- Bereitgestellter Auszug:
-------------------------

Weniger rosig sieht es hingegen im Bereich der künstlichen Intelligenz (KI) aus: Hier rutscht die Schweiz weiter ab. Das überrascht gleich doppelt – einerseits, weil sie in Sachen Innovation und Fachkräfte weltweit zu den Spitzenreitern gehört, anderseits weil sich gerade Zürich in den letzten Jahren zu einem florierenden KI-Hub entwickelt hat.
Namhafte Tech-Konzerne wie Google – mit seinem wichtigsten Forschungsstandort ausserhalb der USA –, IBM, Microsoft, Meta, Apple und der Chip-Hersteller Nvidia betreiben hier Forschungseinrichtungen. Zuletzt eröffneten OpenAI und Anthropic, die Entwickler der bekannten Sprachmodelle ChatGPT und Claude.ai, Büros in Zürich.
Diese Dynamik spiegelt sich auch in den KI-Rankings wider: In Kategorien wie Talentverfügbarkeit sowie Forschung und Entwicklung schneidet die Schweiz stark ab. Dies gilt erst recht, wenn man die Leistung ins Verhältnis zur Bevölkerungs- und Wirtschaftsgrösse setzt. Doch es gibt diverse Schwachstellen. So bringt die Bevölkerung KI (und den Unternehmen, die sie nutzen) vergleichsweise wenig Vertrauen entgegen. Zudem kann das Land aufgrund seiner Grösse in absoluten Zahlen – gerade im Vergleich zu den KI-Giganten USA und China – etwa in puncto Investitionen und Unternehmensdichte nicht mithalten.
Der mit Abstand grösste Kritikpunkt in den beiden analysierten KI-Rankings liegt jedoch am Fehlen einer nationalen KI-Strategie. Die Schweiz kennt keine staatlich koordinierten Programme, die durch gezielte Investitionen, Regulierung und Fördermassnahmen die Entwicklung und Anwendung von KI in Wirtschaft, Wissenschaft und Verwaltung vorantreiben sollen.

-------------------------

(Gespeicherte Einträge)
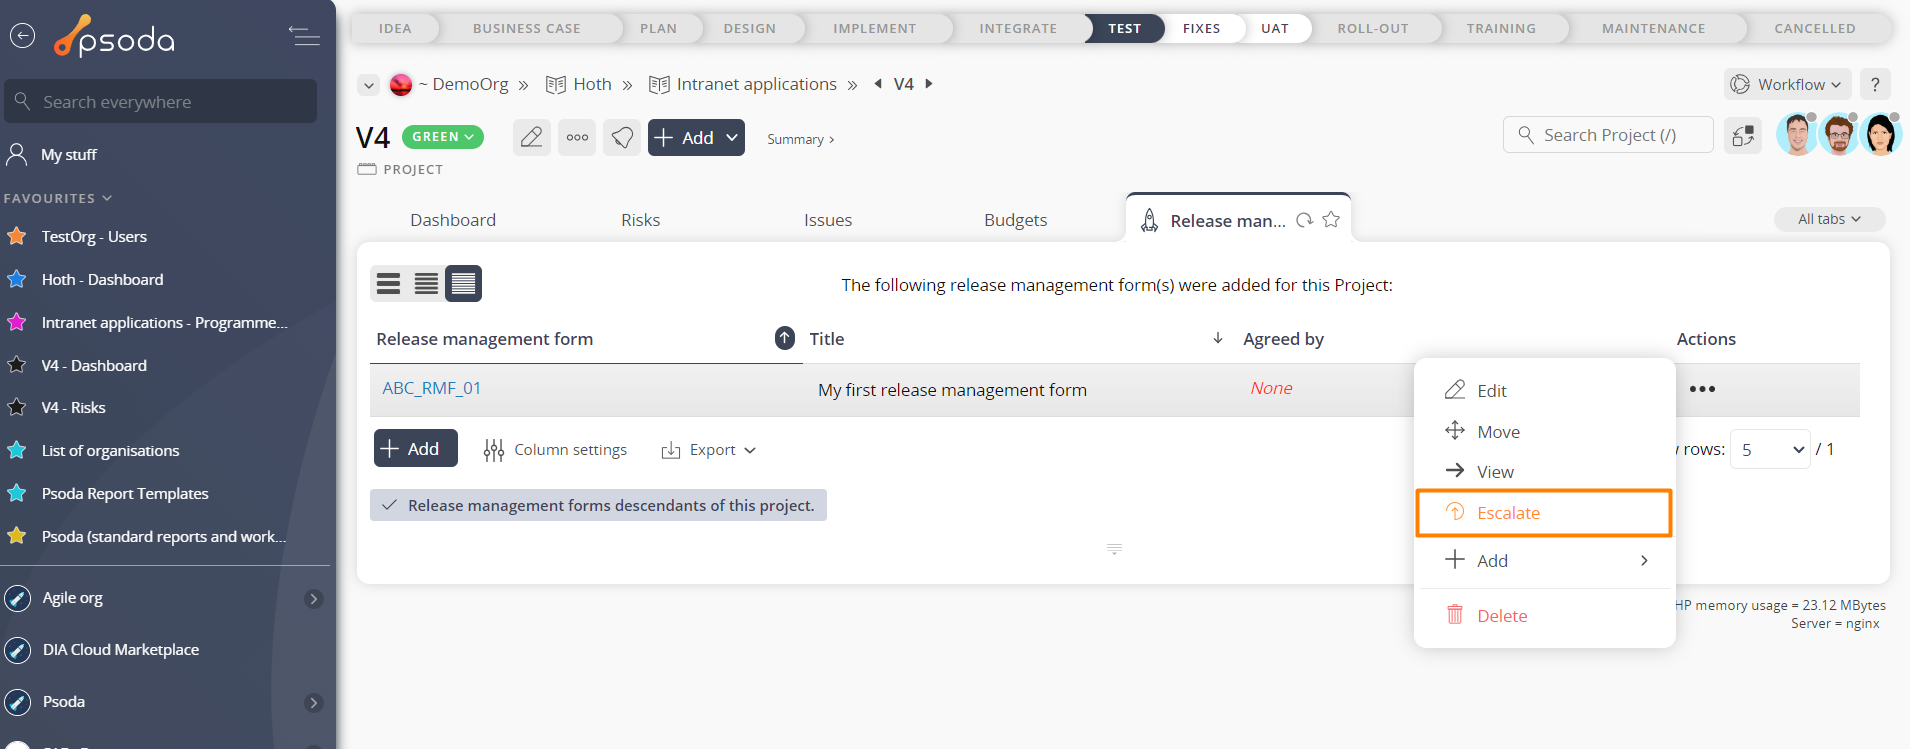Collapse sidebar using the menu lines icon

[x=304, y=36]
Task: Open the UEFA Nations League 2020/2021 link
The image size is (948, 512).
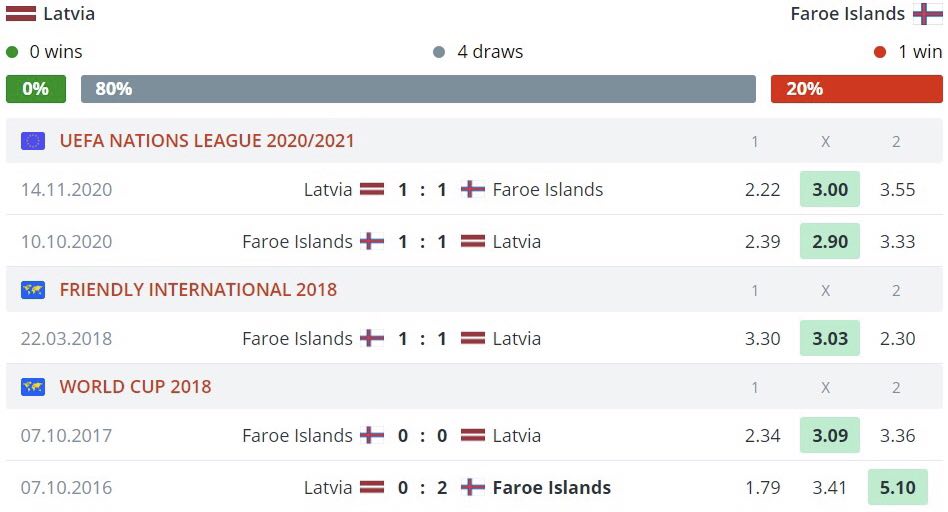Action: point(207,141)
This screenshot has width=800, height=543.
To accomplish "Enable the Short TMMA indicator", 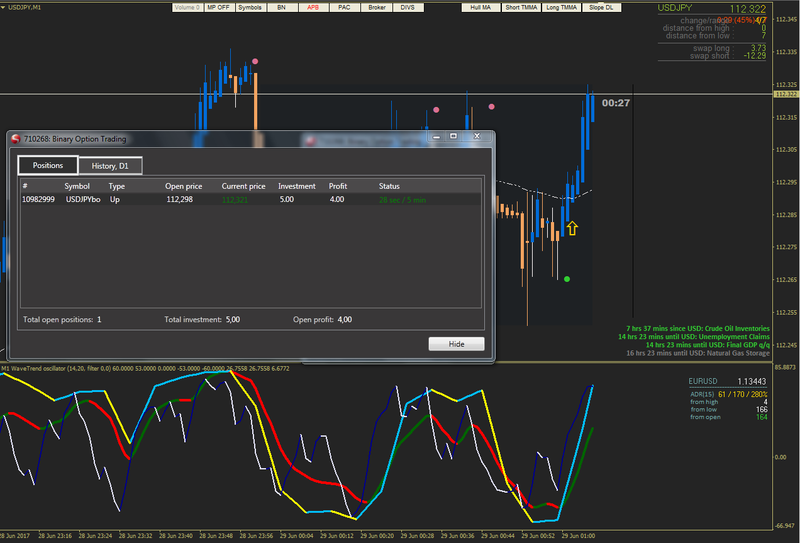I will 519,7.
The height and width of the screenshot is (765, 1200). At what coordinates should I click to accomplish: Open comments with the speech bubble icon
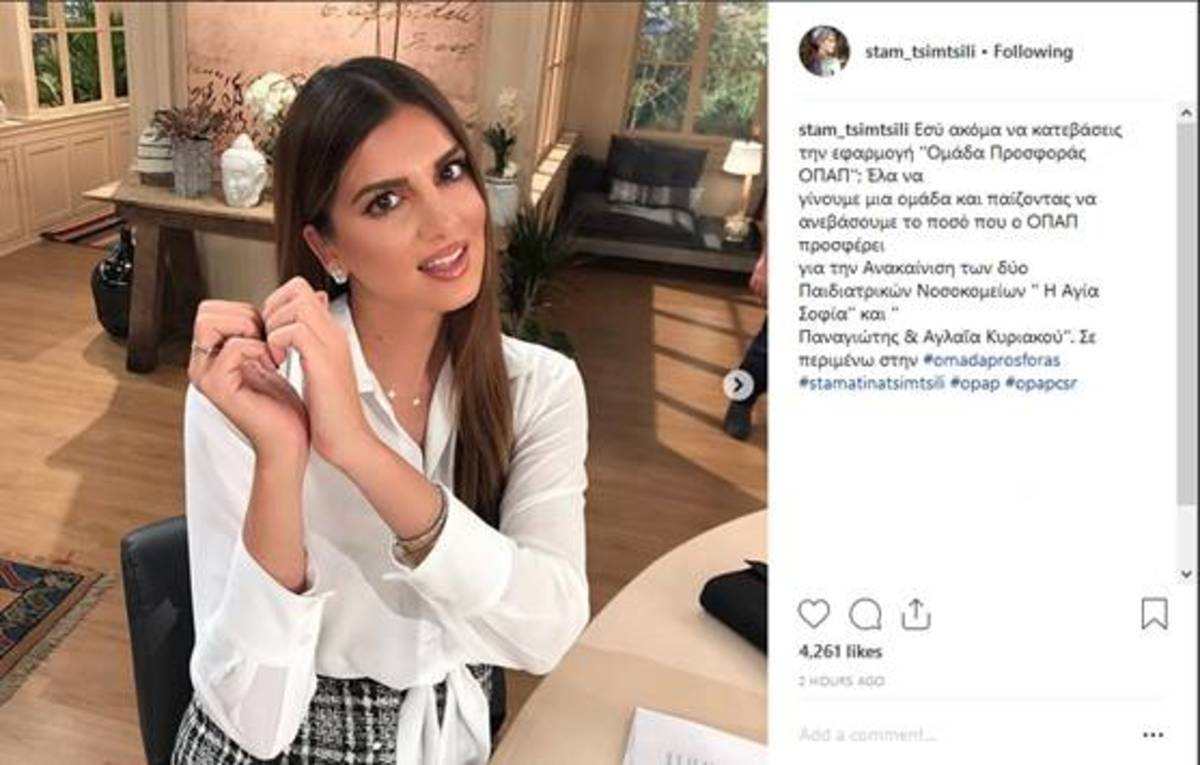[x=865, y=613]
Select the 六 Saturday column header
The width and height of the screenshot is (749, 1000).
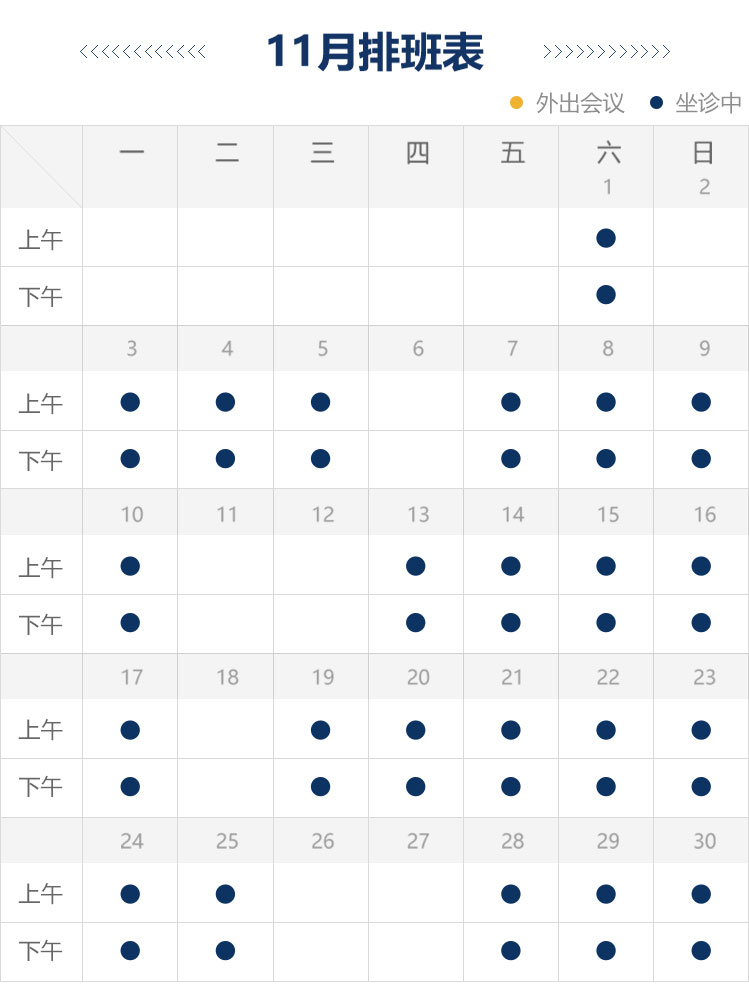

-------------------------

- Ziel der Übung:
Führe den Text über künstliche Intelligenz in der Schweiz im Anschluss an seinen letzten Satz fort.

- Antwortbereich:
Ein KI-Masterplan für die Schweiz?
Man muss sich allerdings fragen, ob das Fehlen einer nationalen Strategie wirklich ein Nachteil ist. Die Schweiz fusst traditionell auf Dezentralität und Eigenverantwortung. Statt auf staatlich verordnete Masterpläne zu setzen, vertraut sie darauf, dass Unternehmen, Bildungs- und Forschungseinrichtungen selbst am besten wissen, wie sie KI entwickeln und nutzen können. Während andere Länder Milliarden in gross angelegte Regierungsstrategien stecken, bleibt die Schweiz (bisher) ihrem bewährten Prinzip treu: Innovation entsteht von unten – nicht durch zentral gesteuerte Programme.
Bis anhin war dieser Ansatz ein Erfolgsrezept. Er verhindert eine übermässige Bürokratisierung und lässt Raum für flexible, praxisnahe Lösungen. Zugleich ist es nicht richtig, zu behaupten, die Schweiz habe überhaupt keine KI-Strategie. Der Bundesrat hat Ende 2024 die «Strategie Digitale Schweiz 2025» verabschiedet und darin KI als Fokusthema festgelegt.
Hinzu kommen die «Strategie Digitale Verwaltung Schweiz 2024-2027» sowie die «Strategie Digitale Bundesverwaltung», die zumindest in einigen Bereichen das Thema KI aufgreifen. Doch bereits die Titel dieser Strategien zeigen ein grundlegendes Problem: Die digitale Verwaltung in der Schweiz kommt nur langsam voran. Dabei sind eine gut ausgebaute digitale Infrastruktur und verfügbare Daten die Grundlage für den Einsatz von KI. Ob sich diese digitale «Offensive» in zukünftigen Rankings positiv niederschlägt, bleibt abzuwarten.
Strategiepapiere allein garantieren noch keinen Erfolg. Das zeigt einmal mehr, warum einzelne Indikatoren und die daraus resultierenden Ranglisten mit einer gesunden Portion Skepsis betrachtet werden sollten. Richtig eingeordnet, bieten sie jedoch wertvolle Orientierungshilfen, um Fortschritte und Rückschritte besser zu erkennen und die Politik in die Verantwortung zu nehmen.
Die Schweiz bleibt als Standort weiterhin äusserst attraktiv – eine erfreuliche, aber zugleich riskante Entwicklung. Erfolg und Wohlstand sind keine Selbstläufer, sondern bergen die Gefahr der Selbstzufriedenheit. Gute Rankings können dazu verleiten, bestehende Herausforderungen zu unterschätzen und notwendige Reformen auf die lange Bank zu schieben. Doch wer im internationalen Wettbewerb stillsteht, fällt rasch zurück.